Statistical Models

Mack-Method

The Mack chain ladder method is a statistical method to estimate developmental factors in the chain ladder method. The method assumes the following:

Distinct rows of the array/matrix [math]C_{i,j}[/math] are independent.
[math]\operatorname{E}[C_{i,j+1} | C_{i,0},\ldots,C_{i,j}] = f_j C_{i,j}[/math] with [math]f_j[/math] a constant.
[math]\operatorname{Var}[C_{i,j+1} | C_{i,0},\ldots,C_{i,j}] = \sigma_{j}^2 C_{i,j}[/math] with [math]\sigma_j[/math] a constant.

The goal of the Mack-method is to estimate the factors [math]f_j[/math] using the observable [math]C_{i,j}[/math]. The estimators, denoted [math]\hat{f}_j[/math], then become selected age-to-age factors. The estimators are defined as follows:

[[math]] \begin{equation} \hat{f}_j = \frac{\sum_{i=0}^{I-j}C_{i,j+1}}{\sum_{i=0}^{I-j}C_{i,j}}. \end{equation} [[/math]]

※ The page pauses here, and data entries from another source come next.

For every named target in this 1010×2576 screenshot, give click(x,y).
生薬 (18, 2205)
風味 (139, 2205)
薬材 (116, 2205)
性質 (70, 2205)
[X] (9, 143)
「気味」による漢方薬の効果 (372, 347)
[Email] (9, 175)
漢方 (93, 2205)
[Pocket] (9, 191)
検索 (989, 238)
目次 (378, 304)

They have the following desirable properties:

Proposition (properties of estimators [math]\hat{f}_j[/math])

[math]\hat{f_j}[/math] is an unbiased estimator for [math]f_j[/math]: [math]\operatorname{E}[\hat{f_j}] = f_j[/math].
The estimator [math]\hat{f_j}[/math] is a minimum variance estimator in the following sense:
[[math]] \hat{f_j} = \underset{X \in S_j}{\operatorname{argmin}} \operatorname{Var}[ X | A_j ],\, S_j = \{\sum_{i=0}^{I-j}w_i C_{i,j+1}/C_{i,j} | \sum_{i=0}^{I-j}w_i = 1\} [[/math]]
with [math]A_j = \cup_{i=0}^{I-j}\{C_{i,0},\ldots,C_{i,j}\} [/math] the claims information contained in the first [math]j[/math] periods.

Show Proof

We first prove an intermediate result. Suppose [math]X_1,\ldots,X_n[/math] is a sequence of uncorrelated random variables. Among all the convex linear combinations [math]\sum_{i=1}^n\alpha_iX_i[/math], the variance minimizing combination has coefficients

[[math]] \begin{equation} \label{minvarcor} \alpha_i = \frac{1}{\operatorname{Var}[X_i] \sum_{i=1}^n \operatorname{Var}[X_i]^{-1}}. \end{equation} [[/math]]

The proof of this result is a simple application of the Cauchy-Scharz inequality:

[[math]] \operatorname{Var}[\sum_{i=1}^n\alpha_iX_i] = \sum_{i=1}^n \alpha_i^2 \operatorname{Var}[X_i] \geq \left( \sum_{i=1}^n\operatorname{Var}[X_i]^{-1}\right)^{-1} \sum_{i=1}^n \alpha_i = \left( \sum_{i=1}^n\operatorname{Var}[X_i]^{-1}\right)^{-1} [[/math]]

with equality if and only if \ref{minvarcor} holds. Applying this intermediate result to the independent random variables [math]C_{i,k+1}/C_{i,k} [/math] for [math] i = 0,\ldots,I - k-1[/math] with respect to the conditional variance, we obtain the estimator

[[math]] \begin{align*} \hat{f_{k}} &= \sum_{i=0}^{I - k-1} \frac{C_{i,k+1}/C_{i,k}}{\operatorname{Var}[ C_{i,k+1}/C_{i,k} | C_{i,k}] \sum_{j=0}^{I - k-1} \operatorname{Var}[ C_{j,k+1}/C_{j,k} | C_{j,k}] ^{-1}} \\ &= \sum_{i=0}^{I - k-1} \frac{C_{i,k+1}}{\sum_{j=0}^{I - k-1}C_{j,k}} \\ &= \frac{\sum_{i=0}^{I - k-1}C_{i,k+1}}{\sum_{i=0}^{I - k-1}C_{i,k}} \end{align*} [[/math]]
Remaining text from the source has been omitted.